Ausgangstext

'''

Urteil vom 27. Oktober 2003
Schuldbetreibungs- und Konkurskammer

Bundesrichterin Escher, Präsidentin,
Bundesrichter Meyer, Bundesrichterin Hohl,
Gerichtsschreiber Levante.

Z. ________ AG,
Beschwerdeführerin,
handelnd durch Alfred Urech, Dörflistrasse 67, 8050 Zürich,

gegen

Obergericht des Kantons Zürich, II. Zivilkammer,
als obere kantonale Aufsichtsbehörde in Schuldbetreibungs- und Konkurssachen,
Postfach, 8023 Zürich.

Zahlung an das Betreibungsamt; Abrechnung,

SchKG-Beschwerde gegen den Beschluss des Obergerichts des Kantons Zürich, II.
Zivilkammer, als oberer kantonaler Aufsichtsbehörde in Schuldbetreibungs- und
Konkurssachen vom 12. August 2003 (NR030059/U).

Sachverhalt:

A.
Das Betreibungsamt Zürich 11 rechnete am 27. Juni 2003 die gegen die
Z.________ AG laufende Betreibung Nr. ... infolge vollständiger Bezahlung ab
und bestätigte gleichzeitig, den zuletzt noch offenen Endbetrag von Fr.
10'460.55 erhalten zu haben. Hiergegen erhob die Z.________ AG tags darauf
Beschwerde mit dem Antrag, die Schlussabrechnung sei aufzuheben und die
Betreibung neu abzurechnen. Das Bezirksgericht Zürich als untere
Aufsichtsbehörde über die Betreibungsämter wies die Beschwerde mit Beschluss
vom 8. Juli 2003 ab, soweit es darauf eintrat. Auf Beschwerde hin bestätigte
das Obergericht des Kantons Zürich, II. Zivilkammer, als obere kantonale
Aufsichtsbehörde in Schuldbetreibungs- und Konkurssachen mit Beschluss vom
12. August 2003 den erstinstanzlichen Entscheid.

B.
Die Z.________ AG hat den Beschluss der oberen Aufsichtsbehörde mit
Beschwerdeschrift vom 29. August 2003 (rechtzeitig) an die Schuldbetreibungs-
und Konkurskammer des Bundesgerichts weitergezogen und beantragt im
Wesentlichen, der angefochtene Beschluss sei aufzuheben und es sei
festzustellen, dass der zuletzt offene Endbetrag Fr. 8'577.85 betrage; weiter
sei das Betreibungsamt anzuweisen, den zu viel bezogenen Betrag
zurückzuerstatten.

C.

'''

Daten

'''

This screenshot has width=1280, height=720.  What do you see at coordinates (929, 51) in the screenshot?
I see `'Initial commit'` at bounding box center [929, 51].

'''
'''

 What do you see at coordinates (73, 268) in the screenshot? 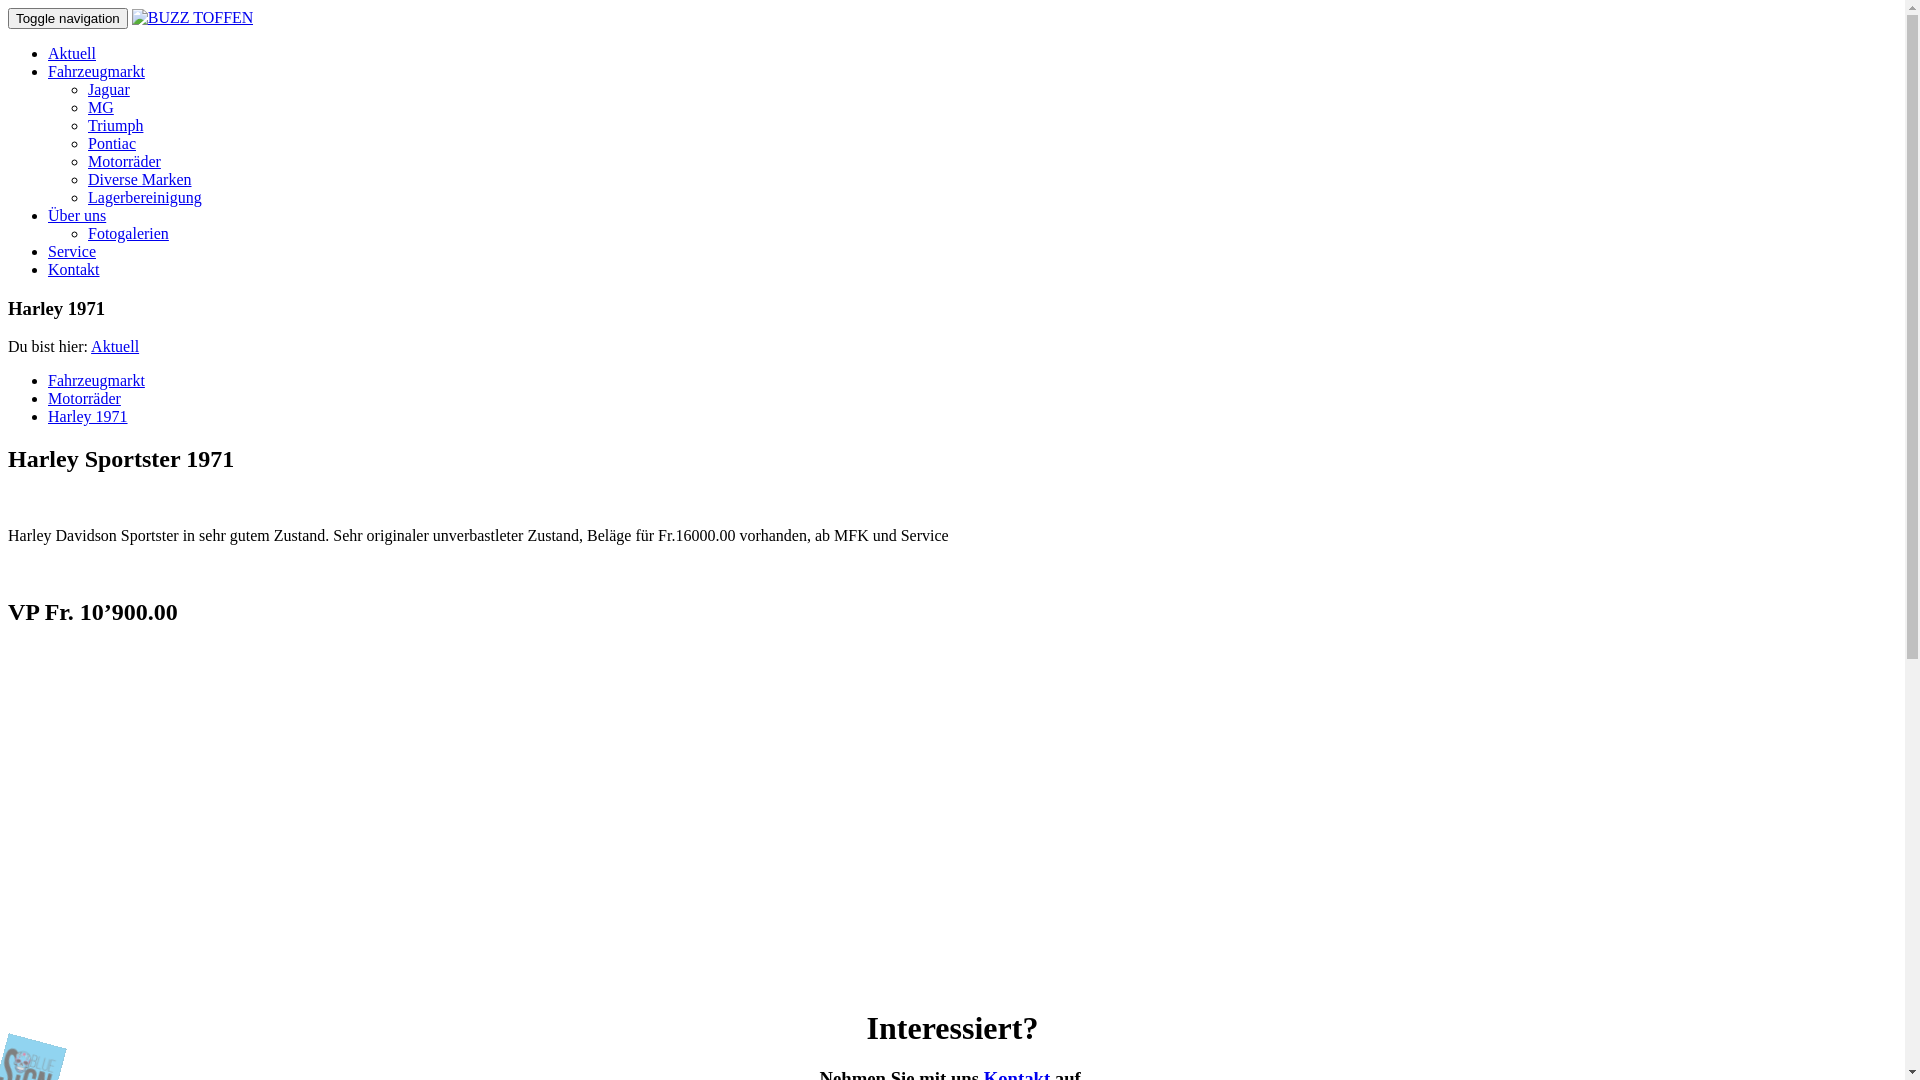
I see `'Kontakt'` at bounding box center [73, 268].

'''

Wie lautet der folgende Satz aus dem Ausgangstext auf Englisch: „Das Bezirksgericht Zürich als untere Aufsichtsbehörde über die Betreibungsämter wies die Beschwerde mit Beschluss vom 8. Juli 2003 ab, soweit es darauf eintrat.“? Die Zeilen sind eigenständiges Material und gehören nicht zum Ausgangstext.

Lösung
The District Court of Zurich, as the lower supervisory authority over the debt enforcement offices, dismissed the complaint by decision of July 8, 2003, to the extent that it entertained it.